— START Supplied material —

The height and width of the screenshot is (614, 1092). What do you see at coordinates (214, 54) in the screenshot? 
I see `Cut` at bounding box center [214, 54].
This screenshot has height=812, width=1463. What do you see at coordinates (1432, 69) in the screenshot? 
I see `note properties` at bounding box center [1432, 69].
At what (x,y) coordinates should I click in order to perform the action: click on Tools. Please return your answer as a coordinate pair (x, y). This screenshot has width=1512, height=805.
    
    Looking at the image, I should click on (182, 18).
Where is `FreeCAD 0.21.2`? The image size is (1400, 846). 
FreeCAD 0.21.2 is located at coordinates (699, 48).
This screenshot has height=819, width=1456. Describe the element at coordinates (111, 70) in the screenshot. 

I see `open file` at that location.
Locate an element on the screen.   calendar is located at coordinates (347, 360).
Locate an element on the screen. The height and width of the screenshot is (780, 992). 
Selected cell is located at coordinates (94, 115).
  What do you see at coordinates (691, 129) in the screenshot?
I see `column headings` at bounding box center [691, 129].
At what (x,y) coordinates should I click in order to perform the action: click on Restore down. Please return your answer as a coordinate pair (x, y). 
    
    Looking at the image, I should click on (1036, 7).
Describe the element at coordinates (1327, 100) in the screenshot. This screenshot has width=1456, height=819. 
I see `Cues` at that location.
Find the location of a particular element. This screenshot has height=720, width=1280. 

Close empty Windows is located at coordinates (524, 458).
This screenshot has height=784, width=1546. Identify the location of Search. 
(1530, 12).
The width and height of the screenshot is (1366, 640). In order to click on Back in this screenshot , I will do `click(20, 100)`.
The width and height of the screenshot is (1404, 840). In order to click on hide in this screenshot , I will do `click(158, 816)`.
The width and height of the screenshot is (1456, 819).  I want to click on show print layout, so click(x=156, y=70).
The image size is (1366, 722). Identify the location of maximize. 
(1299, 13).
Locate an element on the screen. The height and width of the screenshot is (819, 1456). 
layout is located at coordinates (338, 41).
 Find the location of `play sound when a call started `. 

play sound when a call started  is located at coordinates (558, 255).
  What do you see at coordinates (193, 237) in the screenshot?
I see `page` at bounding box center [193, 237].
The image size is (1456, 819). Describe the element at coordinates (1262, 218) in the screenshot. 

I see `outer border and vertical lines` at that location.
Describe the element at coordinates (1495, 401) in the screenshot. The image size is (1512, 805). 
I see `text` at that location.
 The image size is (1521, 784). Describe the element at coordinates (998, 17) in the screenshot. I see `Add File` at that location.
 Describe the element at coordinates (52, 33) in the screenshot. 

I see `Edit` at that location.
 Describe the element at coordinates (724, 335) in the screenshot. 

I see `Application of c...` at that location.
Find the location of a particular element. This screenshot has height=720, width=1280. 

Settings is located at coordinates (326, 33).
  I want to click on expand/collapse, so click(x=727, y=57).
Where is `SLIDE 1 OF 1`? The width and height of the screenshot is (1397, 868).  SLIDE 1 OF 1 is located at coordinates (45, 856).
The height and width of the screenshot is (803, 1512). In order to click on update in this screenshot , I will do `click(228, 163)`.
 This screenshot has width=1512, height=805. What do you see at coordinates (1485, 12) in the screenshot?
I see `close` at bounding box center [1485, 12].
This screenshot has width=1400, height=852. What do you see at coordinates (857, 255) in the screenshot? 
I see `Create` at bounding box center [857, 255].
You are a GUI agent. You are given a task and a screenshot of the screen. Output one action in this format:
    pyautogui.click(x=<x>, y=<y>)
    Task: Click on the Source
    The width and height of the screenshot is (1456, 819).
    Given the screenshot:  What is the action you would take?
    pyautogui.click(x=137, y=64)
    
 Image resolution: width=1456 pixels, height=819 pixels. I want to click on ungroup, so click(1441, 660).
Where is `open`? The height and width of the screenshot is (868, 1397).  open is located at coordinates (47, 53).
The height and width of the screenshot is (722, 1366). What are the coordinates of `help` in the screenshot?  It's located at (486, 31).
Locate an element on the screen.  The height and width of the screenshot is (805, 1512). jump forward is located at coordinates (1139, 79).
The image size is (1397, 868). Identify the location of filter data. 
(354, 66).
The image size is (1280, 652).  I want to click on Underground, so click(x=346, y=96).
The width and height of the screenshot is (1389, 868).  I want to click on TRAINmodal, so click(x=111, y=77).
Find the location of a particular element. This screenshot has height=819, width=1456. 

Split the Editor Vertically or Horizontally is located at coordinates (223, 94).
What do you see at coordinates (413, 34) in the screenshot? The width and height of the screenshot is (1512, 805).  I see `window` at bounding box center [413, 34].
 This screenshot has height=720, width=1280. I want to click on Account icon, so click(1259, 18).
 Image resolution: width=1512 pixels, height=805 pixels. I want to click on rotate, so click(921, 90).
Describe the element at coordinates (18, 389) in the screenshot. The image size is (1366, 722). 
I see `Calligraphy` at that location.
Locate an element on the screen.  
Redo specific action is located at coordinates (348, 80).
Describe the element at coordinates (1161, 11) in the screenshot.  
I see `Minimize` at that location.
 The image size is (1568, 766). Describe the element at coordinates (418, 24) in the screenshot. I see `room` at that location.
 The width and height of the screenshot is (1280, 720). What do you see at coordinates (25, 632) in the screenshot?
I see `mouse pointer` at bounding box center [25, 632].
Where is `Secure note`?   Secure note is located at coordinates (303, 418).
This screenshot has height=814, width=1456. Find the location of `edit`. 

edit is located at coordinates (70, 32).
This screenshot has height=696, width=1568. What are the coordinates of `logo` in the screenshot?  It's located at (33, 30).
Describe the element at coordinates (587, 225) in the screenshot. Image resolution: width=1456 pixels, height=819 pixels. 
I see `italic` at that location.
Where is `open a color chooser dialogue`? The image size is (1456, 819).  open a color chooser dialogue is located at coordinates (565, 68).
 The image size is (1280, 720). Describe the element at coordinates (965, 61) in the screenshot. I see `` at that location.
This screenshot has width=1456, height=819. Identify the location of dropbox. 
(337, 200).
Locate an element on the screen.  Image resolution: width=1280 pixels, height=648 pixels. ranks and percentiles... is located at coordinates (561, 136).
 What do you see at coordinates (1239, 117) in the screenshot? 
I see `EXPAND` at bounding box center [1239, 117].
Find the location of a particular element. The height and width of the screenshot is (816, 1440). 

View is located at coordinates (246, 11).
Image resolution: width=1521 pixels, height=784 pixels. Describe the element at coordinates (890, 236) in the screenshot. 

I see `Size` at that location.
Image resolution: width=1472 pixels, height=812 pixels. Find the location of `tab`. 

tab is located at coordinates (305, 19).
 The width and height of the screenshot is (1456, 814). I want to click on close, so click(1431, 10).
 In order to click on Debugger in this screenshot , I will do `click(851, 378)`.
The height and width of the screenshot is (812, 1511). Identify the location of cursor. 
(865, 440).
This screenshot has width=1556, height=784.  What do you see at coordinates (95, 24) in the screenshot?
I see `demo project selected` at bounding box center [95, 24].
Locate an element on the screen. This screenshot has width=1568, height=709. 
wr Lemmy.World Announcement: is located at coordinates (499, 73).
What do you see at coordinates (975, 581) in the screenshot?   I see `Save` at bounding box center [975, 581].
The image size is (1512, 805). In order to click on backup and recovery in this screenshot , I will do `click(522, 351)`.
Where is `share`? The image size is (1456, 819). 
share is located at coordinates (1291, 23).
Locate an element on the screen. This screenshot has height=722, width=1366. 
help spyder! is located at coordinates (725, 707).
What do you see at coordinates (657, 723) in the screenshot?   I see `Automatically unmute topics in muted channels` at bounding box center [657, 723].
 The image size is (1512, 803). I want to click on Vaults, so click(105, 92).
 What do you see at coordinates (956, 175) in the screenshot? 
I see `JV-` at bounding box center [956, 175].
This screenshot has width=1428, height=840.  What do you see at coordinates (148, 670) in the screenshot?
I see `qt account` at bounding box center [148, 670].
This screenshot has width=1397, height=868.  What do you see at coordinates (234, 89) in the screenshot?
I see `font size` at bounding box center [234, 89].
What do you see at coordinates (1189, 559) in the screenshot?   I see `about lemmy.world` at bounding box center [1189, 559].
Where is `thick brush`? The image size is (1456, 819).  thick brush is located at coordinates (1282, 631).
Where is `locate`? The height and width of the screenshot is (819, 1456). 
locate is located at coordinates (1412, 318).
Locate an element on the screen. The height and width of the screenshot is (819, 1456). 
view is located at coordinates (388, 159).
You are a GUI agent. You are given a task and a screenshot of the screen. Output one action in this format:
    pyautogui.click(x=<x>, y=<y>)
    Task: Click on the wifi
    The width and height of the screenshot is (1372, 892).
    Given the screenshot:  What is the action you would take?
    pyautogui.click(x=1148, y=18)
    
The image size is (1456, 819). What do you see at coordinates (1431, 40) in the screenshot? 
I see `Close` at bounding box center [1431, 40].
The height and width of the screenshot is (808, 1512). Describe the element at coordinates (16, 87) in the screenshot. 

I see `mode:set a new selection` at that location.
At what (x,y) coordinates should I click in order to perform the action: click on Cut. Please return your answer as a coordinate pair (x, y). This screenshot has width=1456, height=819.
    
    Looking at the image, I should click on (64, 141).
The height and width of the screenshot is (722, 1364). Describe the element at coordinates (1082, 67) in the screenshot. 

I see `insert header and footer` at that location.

— END Supplied material —

» **What to work on**
Copy the records above word for word, from the line that contains "coordinates (47, 53)." up to and including the line that contains "center [25, 632].".

» **Solution to this task**
Where is `open`? The height and width of the screenshot is (868, 1397).  open is located at coordinates (47, 53).
The height and width of the screenshot is (722, 1366). What are the coordinates of `help` in the screenshot?  It's located at (486, 31).
Locate an element on the screen.  The height and width of the screenshot is (805, 1512). jump forward is located at coordinates (1139, 79).
The image size is (1397, 868). Identify the location of filter data. 
(354, 66).
The image size is (1280, 652).  I want to click on Underground, so click(x=346, y=96).
The width and height of the screenshot is (1389, 868).  I want to click on TRAINmodal, so click(x=111, y=77).
Find the location of a particular element. This screenshot has height=819, width=1456. 

Split the Editor Vertically or Horizontally is located at coordinates (223, 94).
What do you see at coordinates (413, 34) in the screenshot? The width and height of the screenshot is (1512, 805).  I see `window` at bounding box center [413, 34].
 This screenshot has height=720, width=1280. I want to click on Account icon, so click(1259, 18).
 Image resolution: width=1512 pixels, height=805 pixels. I want to click on rotate, so click(921, 90).
Describe the element at coordinates (18, 389) in the screenshot. The image size is (1366, 722). 
I see `Calligraphy` at that location.
Locate an element on the screen.  
Redo specific action is located at coordinates (348, 80).
Describe the element at coordinates (1161, 11) in the screenshot.  
I see `Minimize` at that location.
 The image size is (1568, 766). Describe the element at coordinates (418, 24) in the screenshot. I see `room` at that location.
 The width and height of the screenshot is (1280, 720). What do you see at coordinates (25, 632) in the screenshot?
I see `mouse pointer` at bounding box center [25, 632].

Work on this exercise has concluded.